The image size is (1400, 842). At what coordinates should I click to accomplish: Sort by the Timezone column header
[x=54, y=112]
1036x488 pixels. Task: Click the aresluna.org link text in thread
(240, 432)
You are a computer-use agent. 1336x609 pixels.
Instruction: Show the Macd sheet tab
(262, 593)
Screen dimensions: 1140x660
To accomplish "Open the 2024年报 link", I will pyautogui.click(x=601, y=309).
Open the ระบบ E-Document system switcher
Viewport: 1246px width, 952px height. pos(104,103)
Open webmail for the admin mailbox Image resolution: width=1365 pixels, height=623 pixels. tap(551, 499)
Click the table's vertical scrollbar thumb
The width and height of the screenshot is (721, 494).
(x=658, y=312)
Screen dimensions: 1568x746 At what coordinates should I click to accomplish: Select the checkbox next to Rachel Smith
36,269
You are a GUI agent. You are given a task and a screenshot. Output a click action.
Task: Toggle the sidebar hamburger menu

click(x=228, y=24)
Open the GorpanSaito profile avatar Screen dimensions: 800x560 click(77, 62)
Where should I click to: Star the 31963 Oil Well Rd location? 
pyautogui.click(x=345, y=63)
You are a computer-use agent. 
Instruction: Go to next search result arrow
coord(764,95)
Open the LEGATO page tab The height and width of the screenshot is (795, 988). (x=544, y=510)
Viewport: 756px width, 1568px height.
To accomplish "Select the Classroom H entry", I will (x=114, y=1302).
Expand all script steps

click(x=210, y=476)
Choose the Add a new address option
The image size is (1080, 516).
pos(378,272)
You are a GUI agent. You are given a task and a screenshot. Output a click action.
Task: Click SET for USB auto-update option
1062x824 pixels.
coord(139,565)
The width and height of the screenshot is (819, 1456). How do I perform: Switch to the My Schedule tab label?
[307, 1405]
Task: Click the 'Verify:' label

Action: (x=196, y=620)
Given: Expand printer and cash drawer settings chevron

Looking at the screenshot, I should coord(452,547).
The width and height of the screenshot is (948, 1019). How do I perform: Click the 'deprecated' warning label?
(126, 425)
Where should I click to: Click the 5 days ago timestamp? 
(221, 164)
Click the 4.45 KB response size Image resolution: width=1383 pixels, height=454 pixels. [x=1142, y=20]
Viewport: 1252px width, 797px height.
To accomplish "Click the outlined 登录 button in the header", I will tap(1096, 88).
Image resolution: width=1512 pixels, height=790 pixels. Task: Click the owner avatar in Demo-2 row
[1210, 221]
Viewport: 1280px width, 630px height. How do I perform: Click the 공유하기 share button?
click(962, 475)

════

• **Exercise goal**
From the material above, copy every line that has the word "agent" in it.

• **Response area**
You are a computer-use agent. 1336x609 pixels.
You are a GUI agent. You are given a task and a screenshot. Output a click action.
You are a computer-use agent. 
You are a GUI agent. You are given a task and a screenshot. Output a click action.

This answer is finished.